Thanks everyone. Judging by the threads there were many good displays to treat TOTs this year.


----------



## DeadSpider (Feb 3, 2006)

*Awesome Johnny!*

*Love it, and although you say*

"By the time the video was shot the 'volunteers' were no longer volunteering, the rocking chair dude was no longer rocking, and the twitching arms had long since stopped twitching. Oh well. The video will give you some idea of the lighting and sounds we used"

*- I still think it looks great, and would have been even better if I could have seen it first hand!*


----------



## JohnnyL (Aug 17, 2006)

Johnny it turned out great!


----------



## NickG (Sep 12, 2006)

looks great Johnny, a nice long walk.


----------



## HalloweenRick (Nov 25, 2005)

great job!


----------



## slightlymad (May 25, 2006)

Excellent besides what fun would a haunt be if something didnt go wronge.


----------



## Dr Morbius (Sep 21, 2004)

Kickass! Was that at your house? I hope your head feels better!


----------



## Technical Terror (Aug 23, 2005)

Very nice photography. Love the night shots.


----------



## heresjohnny (Feb 15, 2006)

Dr Morbius said:


> Kickass! Was that at your house? I hope your head feels better!

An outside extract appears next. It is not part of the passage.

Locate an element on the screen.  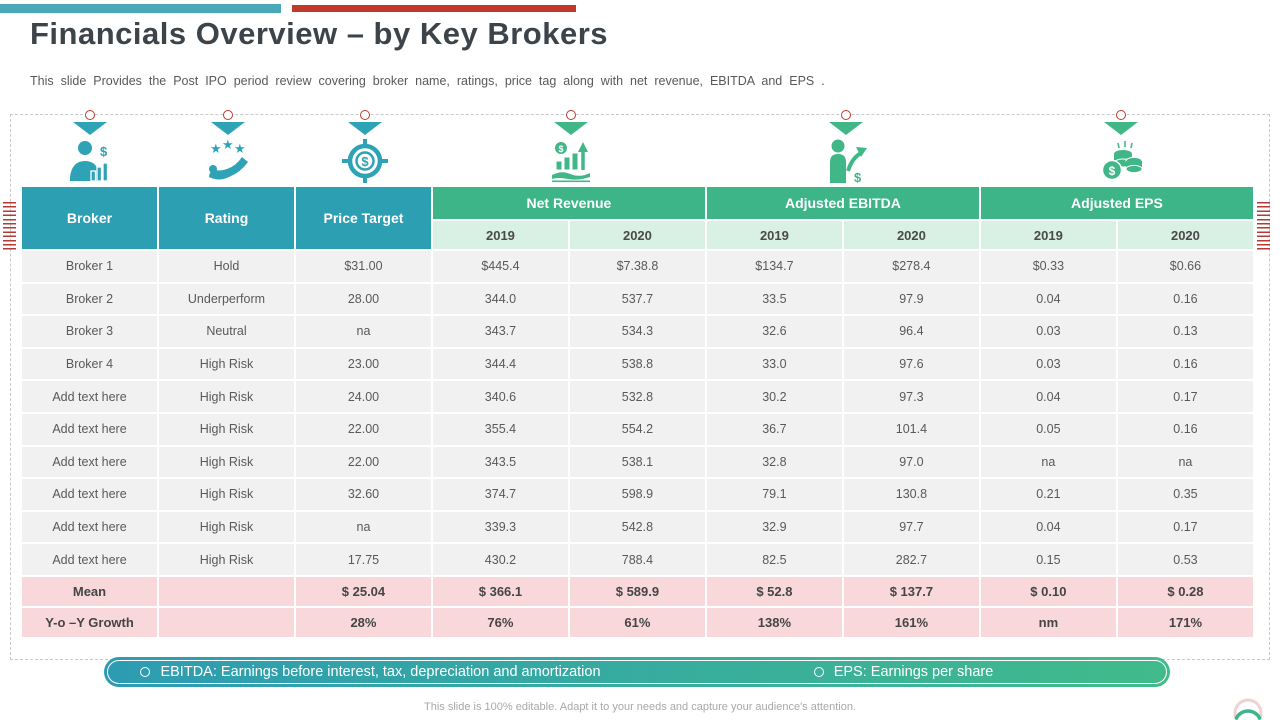
table-cell: nm is located at coordinates (1048, 622).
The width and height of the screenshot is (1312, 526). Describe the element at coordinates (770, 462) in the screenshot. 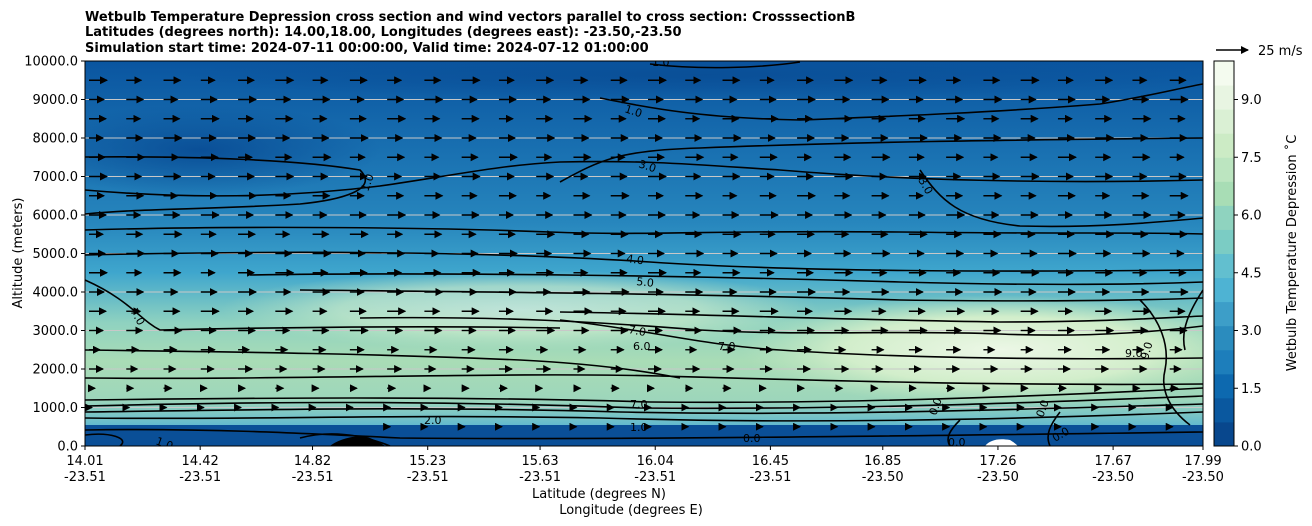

Thanks! Not at my house, that was at my towns community center.


----------



## widowsbluff (May 24, 2006)

Very creepy, excellent haunt!


----------



## ScareFX (Aug 18, 2004)

Excellent work heresjohnny. That tombstone looks great with your lighting.


----------



## Fangs (Jun 6, 2006)

Now that was a sveet Haunt HJ!!! You did an awesome job! Wish i could have been there in person to see that! I have now gotten some more inspriation for next year..... muwhahahahahaha.... LOL :>


----------



## pyro (Oct 7, 2006)

wow super creepy . all the trees and bushes with the lighting it just makes you feel that theres something hinding behind them and you can't see it --love it


----------